The input:

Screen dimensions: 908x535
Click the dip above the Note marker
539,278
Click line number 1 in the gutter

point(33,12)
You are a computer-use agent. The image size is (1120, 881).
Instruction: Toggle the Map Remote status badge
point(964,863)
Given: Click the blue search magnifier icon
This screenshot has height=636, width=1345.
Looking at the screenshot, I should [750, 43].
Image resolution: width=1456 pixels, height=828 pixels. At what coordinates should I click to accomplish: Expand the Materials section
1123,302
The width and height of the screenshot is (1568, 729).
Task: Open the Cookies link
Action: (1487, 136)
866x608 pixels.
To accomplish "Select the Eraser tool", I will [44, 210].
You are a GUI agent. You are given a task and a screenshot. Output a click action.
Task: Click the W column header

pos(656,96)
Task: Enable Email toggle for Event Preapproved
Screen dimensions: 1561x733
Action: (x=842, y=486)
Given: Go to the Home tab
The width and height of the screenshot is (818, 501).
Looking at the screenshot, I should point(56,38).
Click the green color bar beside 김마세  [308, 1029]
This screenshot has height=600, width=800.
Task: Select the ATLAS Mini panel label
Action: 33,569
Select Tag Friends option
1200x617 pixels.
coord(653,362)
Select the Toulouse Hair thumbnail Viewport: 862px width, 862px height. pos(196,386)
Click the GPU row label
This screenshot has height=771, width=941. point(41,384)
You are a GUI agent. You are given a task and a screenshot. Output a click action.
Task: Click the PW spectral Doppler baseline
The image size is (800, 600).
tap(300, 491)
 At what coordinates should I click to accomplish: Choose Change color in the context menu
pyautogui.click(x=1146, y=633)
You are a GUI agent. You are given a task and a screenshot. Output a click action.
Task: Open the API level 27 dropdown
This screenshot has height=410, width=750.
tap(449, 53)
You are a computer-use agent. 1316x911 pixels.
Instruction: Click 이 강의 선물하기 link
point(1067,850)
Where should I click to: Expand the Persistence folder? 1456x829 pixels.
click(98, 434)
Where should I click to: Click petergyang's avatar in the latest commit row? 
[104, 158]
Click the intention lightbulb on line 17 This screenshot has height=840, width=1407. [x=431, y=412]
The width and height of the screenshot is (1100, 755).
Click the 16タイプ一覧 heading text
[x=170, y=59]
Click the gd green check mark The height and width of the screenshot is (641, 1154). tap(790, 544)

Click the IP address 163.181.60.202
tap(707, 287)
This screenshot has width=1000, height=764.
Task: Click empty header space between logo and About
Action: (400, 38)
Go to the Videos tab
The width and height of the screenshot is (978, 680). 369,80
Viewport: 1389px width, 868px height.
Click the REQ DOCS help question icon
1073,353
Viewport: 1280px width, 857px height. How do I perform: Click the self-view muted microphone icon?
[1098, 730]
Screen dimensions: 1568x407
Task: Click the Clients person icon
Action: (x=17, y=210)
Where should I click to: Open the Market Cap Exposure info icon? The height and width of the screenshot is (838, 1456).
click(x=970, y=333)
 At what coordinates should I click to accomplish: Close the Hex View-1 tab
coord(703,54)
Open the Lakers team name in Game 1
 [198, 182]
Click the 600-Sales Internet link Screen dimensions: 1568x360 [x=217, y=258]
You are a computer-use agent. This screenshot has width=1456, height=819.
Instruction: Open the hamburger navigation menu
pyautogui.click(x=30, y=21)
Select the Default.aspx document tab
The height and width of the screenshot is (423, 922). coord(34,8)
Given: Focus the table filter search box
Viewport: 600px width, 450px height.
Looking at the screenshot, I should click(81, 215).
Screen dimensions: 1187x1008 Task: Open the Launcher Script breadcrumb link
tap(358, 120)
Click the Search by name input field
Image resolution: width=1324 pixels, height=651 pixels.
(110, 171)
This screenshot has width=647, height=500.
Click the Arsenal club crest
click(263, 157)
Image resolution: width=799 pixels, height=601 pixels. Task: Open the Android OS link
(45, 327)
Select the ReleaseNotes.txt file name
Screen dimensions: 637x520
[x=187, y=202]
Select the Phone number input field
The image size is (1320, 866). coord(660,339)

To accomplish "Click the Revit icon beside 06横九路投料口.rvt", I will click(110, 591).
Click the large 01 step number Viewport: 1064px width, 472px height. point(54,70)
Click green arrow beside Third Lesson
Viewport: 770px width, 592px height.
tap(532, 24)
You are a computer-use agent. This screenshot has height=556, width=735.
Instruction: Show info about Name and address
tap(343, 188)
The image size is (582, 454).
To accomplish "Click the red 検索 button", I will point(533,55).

Task prompt:
Render the entries as a JSON list of strings, one string per line and blank lines omitted, from the line containing "Click line number 1 in the gutter" up to and including the line containing "Looking at the screenshot, I should [750, 43].".

Solution to this task:
[
  "Click line number 1 in the gutter",
  "point(33,12)",
  "You are a computer-use agent. The image size is (1120, 881).",
  "Instruction: Toggle the Map Remote status badge",
  "point(964,863)",
  "Given: Click the blue search magnifier icon",
  "This screenshot has height=636, width=1345.",
  "Looking at the screenshot, I should [750, 43]."
]